# WORK REQUIRED
Present an exact copy of each line below.

BEGIN EXERCISE MATERIAL

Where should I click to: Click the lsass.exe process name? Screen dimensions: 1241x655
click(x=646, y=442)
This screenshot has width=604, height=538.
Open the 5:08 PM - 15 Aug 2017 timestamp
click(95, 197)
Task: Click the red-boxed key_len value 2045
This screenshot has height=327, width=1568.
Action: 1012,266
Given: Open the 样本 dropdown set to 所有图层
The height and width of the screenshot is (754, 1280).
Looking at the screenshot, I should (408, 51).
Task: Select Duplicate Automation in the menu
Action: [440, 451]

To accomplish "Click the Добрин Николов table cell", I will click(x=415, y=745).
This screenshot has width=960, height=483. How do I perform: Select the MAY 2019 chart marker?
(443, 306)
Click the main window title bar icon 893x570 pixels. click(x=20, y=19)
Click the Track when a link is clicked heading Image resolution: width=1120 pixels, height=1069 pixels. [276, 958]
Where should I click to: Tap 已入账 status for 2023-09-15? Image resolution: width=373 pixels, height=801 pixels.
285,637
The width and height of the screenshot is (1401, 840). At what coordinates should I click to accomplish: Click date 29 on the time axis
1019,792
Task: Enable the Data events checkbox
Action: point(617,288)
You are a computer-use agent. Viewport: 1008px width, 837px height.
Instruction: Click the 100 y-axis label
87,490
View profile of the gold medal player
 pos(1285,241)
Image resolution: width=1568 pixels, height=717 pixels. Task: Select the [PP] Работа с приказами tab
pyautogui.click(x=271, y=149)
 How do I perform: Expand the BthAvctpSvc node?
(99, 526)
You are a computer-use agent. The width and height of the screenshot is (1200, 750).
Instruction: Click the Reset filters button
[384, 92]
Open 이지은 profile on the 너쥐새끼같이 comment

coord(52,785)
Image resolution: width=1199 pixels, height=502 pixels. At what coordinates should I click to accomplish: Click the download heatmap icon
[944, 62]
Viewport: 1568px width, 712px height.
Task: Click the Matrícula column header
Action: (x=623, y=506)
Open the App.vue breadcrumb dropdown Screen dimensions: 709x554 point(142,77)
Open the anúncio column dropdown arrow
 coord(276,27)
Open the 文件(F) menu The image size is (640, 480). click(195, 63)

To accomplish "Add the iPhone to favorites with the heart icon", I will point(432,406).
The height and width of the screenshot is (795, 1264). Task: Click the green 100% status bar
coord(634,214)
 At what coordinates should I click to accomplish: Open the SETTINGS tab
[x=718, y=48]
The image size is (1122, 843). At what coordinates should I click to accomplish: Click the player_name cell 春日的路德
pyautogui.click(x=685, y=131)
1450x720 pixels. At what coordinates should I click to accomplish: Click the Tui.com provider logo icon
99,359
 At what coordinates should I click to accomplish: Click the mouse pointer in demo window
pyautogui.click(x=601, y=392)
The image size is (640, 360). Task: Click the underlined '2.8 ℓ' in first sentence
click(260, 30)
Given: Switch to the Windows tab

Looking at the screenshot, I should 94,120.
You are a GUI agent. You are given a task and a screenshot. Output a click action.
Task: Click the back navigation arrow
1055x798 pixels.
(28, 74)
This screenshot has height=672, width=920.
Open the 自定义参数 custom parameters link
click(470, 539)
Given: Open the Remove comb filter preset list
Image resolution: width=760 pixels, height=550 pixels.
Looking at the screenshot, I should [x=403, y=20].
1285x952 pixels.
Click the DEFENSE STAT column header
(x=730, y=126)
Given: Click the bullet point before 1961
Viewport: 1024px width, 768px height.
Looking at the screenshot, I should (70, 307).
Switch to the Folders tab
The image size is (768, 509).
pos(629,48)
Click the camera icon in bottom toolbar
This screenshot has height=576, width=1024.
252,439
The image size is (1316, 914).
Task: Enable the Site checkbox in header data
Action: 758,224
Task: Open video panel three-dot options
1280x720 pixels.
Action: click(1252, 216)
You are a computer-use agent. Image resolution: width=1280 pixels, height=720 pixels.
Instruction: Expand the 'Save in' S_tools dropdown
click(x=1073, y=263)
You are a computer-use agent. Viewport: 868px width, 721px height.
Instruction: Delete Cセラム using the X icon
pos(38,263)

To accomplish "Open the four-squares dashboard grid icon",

END EXERCISE MATERIAL

# EXERCISE OUTPUT
Where should I click to: Click the lsass.exe process name? Screen dimensions: 1241x655
click(x=646, y=442)
This screenshot has width=604, height=538.
Open the 5:08 PM - 15 Aug 2017 timestamp
click(95, 197)
Task: Click the red-boxed key_len value 2045
This screenshot has height=327, width=1568.
Action: 1012,266
Given: Open the 样本 dropdown set to 所有图层
The height and width of the screenshot is (754, 1280).
Looking at the screenshot, I should (408, 51).
Task: Select Duplicate Automation in the menu
Action: [440, 451]

To accomplish "Click the Добрин Николов table cell", I will click(x=415, y=745).
This screenshot has width=960, height=483. How do I perform: Select the MAY 2019 chart marker?
(443, 306)
Click the main window title bar icon 893x570 pixels. click(x=20, y=19)
Click the Track when a link is clicked heading Image resolution: width=1120 pixels, height=1069 pixels. [276, 958]
Where should I click to: Tap 已入账 status for 2023-09-15? Image resolution: width=373 pixels, height=801 pixels.
285,637
The width and height of the screenshot is (1401, 840). At what coordinates should I click to accomplish: Click date 29 on the time axis
1019,792
Task: Enable the Data events checkbox
Action: point(617,288)
You are a computer-use agent. Viewport: 1008px width, 837px height.
Instruction: Click the 100 y-axis label
87,490
View profile of the gold medal player
 pos(1285,241)
Image resolution: width=1568 pixels, height=717 pixels. Task: Select the [PP] Работа с приказами tab
pyautogui.click(x=271, y=149)
 How do I perform: Expand the BthAvctpSvc node?
(99, 526)
You are a computer-use agent. The width and height of the screenshot is (1200, 750).
Instruction: Click the Reset filters button
[384, 92]
Open 이지은 profile on the 너쥐새끼같이 comment

coord(52,785)
Image resolution: width=1199 pixels, height=502 pixels. At what coordinates should I click to accomplish: Click the download heatmap icon
[944, 62]
Viewport: 1568px width, 712px height.
Task: Click the Matrícula column header
Action: (x=623, y=506)
Open the App.vue breadcrumb dropdown Screen dimensions: 709x554 point(142,77)
Open the anúncio column dropdown arrow
 coord(276,27)
Open the 文件(F) menu The image size is (640, 480). click(195, 63)

To accomplish "Add the iPhone to favorites with the heart icon", I will point(432,406).
The height and width of the screenshot is (795, 1264). Task: Click the green 100% status bar
coord(634,214)
 At what coordinates should I click to accomplish: Open the SETTINGS tab
[x=718, y=48]
The image size is (1122, 843). At what coordinates should I click to accomplish: Click the player_name cell 春日的路德
pyautogui.click(x=685, y=131)
1450x720 pixels. At what coordinates should I click to accomplish: Click the Tui.com provider logo icon
99,359
 At what coordinates should I click to accomplish: Click the mouse pointer in demo window
pyautogui.click(x=601, y=392)
The image size is (640, 360). Task: Click the underlined '2.8 ℓ' in first sentence
click(260, 30)
Given: Switch to the Windows tab

Looking at the screenshot, I should 94,120.
You are a GUI agent. You are given a task and a screenshot. Output a click action.
Task: Click the back navigation arrow
1055x798 pixels.
(28, 74)
This screenshot has height=672, width=920.
Open the 自定义参数 custom parameters link
click(470, 539)
Given: Open the Remove comb filter preset list
Image resolution: width=760 pixels, height=550 pixels.
Looking at the screenshot, I should [x=403, y=20].
1285x952 pixels.
Click the DEFENSE STAT column header
(x=730, y=126)
Given: Click the bullet point before 1961
Viewport: 1024px width, 768px height.
Looking at the screenshot, I should (70, 307).
Switch to the Folders tab
The image size is (768, 509).
pos(629,48)
Click the camera icon in bottom toolbar
This screenshot has height=576, width=1024.
252,439
The image size is (1316, 914).
Task: Enable the Site checkbox in header data
Action: 758,224
Task: Open video panel three-dot options
1280x720 pixels.
Action: click(1252, 216)
You are a computer-use agent. Image resolution: width=1280 pixels, height=720 pixels.
Instruction: Expand the 'Save in' S_tools dropdown
click(x=1073, y=263)
You are a computer-use agent. Viewport: 868px width, 721px height.
Instruction: Delete Cセラム using the X icon
pos(38,263)

To accomplish "Open the four-squares dashboard grid icon",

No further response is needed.